Agriculture, familiar deadlock: Farming Commissioner Christophe Hansen represents the EU in negotiations that have repeatedly stalled. An EU official described this as a “ministerial of reform,” but past experiences — notably the EU-India divide In Abu Dhabi over public food stockpiling — underscores the difficulty of reaching an agreement.
Trade defense rethink: Trade Commissioner Maroš Šefčovič also faces a delicate balancing act ahead of a broader review of EU trade-defense instruments, due this summer. A joint Dutch-German paper circulating in Yaoundé is expected to push debate toward more “out-of-the-box” responses to unfair subsidies in sectors like chips, steel and chemicals — including greater use of plurilateral agreements among willing WTO members.
IN OTHER NEWS
VANCE IN BUDAPEST: U.S. Vice President JD Vance will visit Hungary on April 7-8, to offer his government’s support for the reelection of Prime Minister Viktor Orbán. The dates, which hadn’t previously been made public, were outlined in an excerpt of a State Department cable obtained by POLITICO.

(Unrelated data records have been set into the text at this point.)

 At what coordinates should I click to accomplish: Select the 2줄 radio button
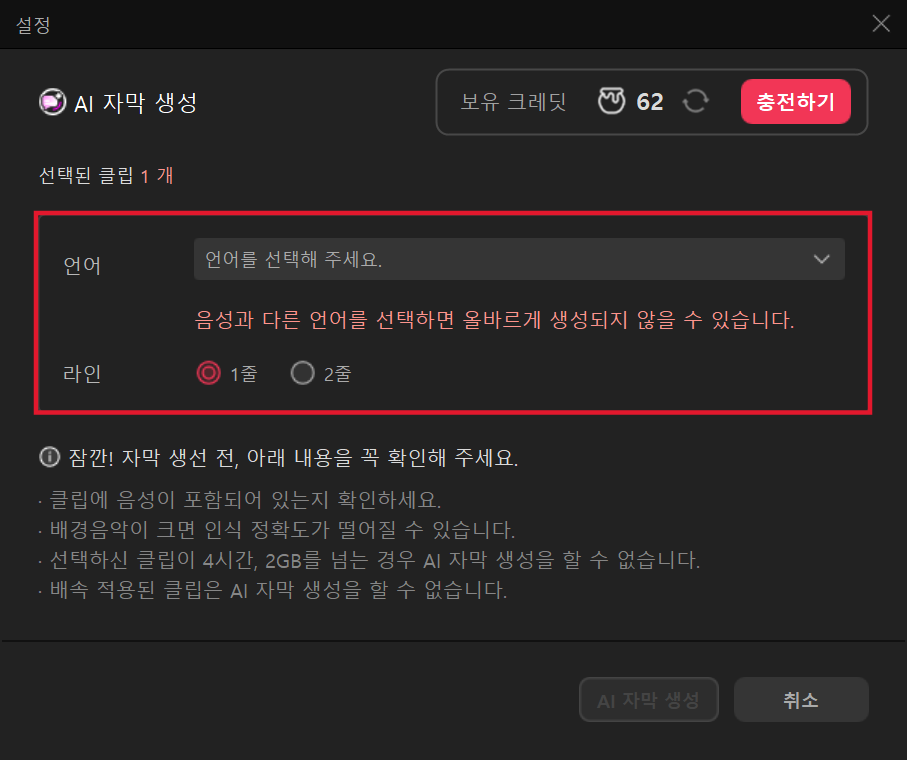[303, 373]
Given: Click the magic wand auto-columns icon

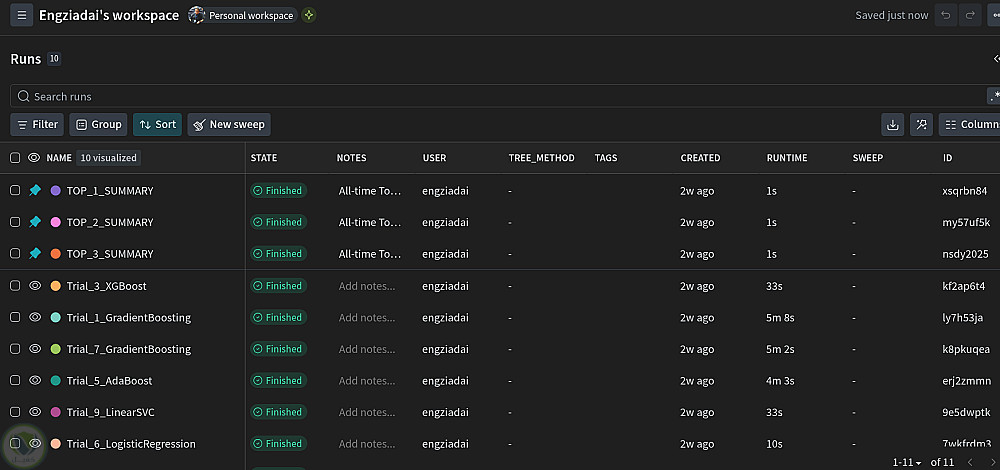Looking at the screenshot, I should 921,125.
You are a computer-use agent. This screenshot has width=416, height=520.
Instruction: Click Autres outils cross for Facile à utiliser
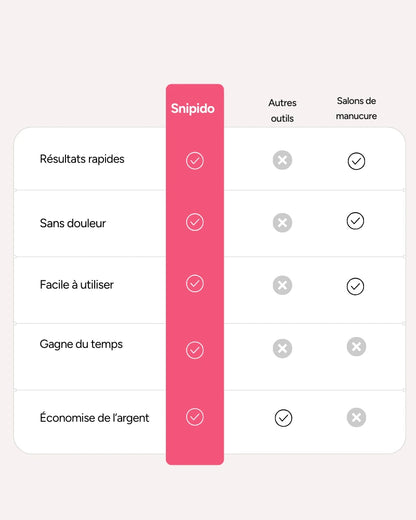[x=282, y=285]
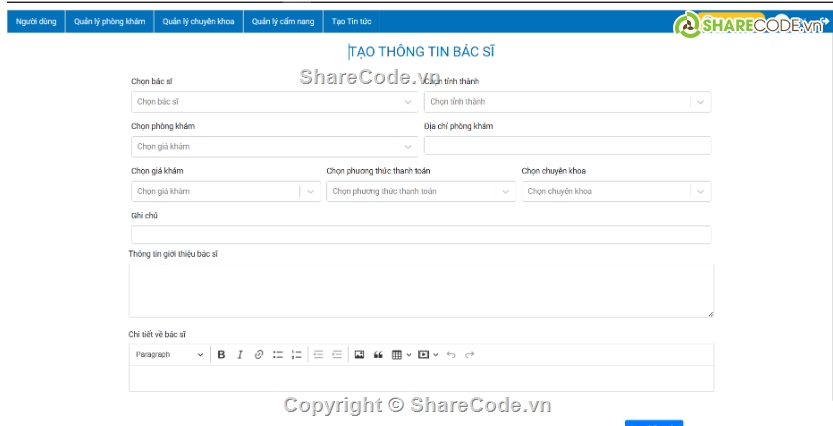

But in Germany … AfD leader Alice Weidel has advised her lawmakers to cut back on their schmoozing with MAGA Republicans, amid concerns that the unpopularity of the U.S. war against Iran could cost the party in upcoming elections. Nette Nöstlinger and Pauline von Pezold have the story.
Another date for your calendars: U.S. President Donald Trump will meet Chinese President Xi Jinping on May 14 to 15, the White House announced Wednesday. The summit, originally scheduled for March 30, was delayed because of the war in Iran.
NOT ALL ROADS: Call it a culinary upset: carbonnade beats carbonara. Lille defeated eight rival cities to host the new EU Customs Authority, including Rome in a final run-off.
WHO CAN BEAT GIORGIA MELONI? Italy’s opposition senses an opportunity … but it needs a leader and a plan. Hanna Roberts reports.
HERE WE GO AGAIN: The newly minted EU-Australia trade deal is already giving grief to President Emmanuel Macron, with angry farm lobbyists calling it “Mercosur II,” my colleague Giorgio Leali reports.
BANKING ON RELIGION: Former EU Financial Services Commissioner Mairead McGuinness is expected to be appointed today as the bloc’s special envoy on religious freedom. It’s a role that had recently been offered — provocatively, some argued — to former Commission top civil servant Martin Selmayr, in a spectacular Brussels power struggle.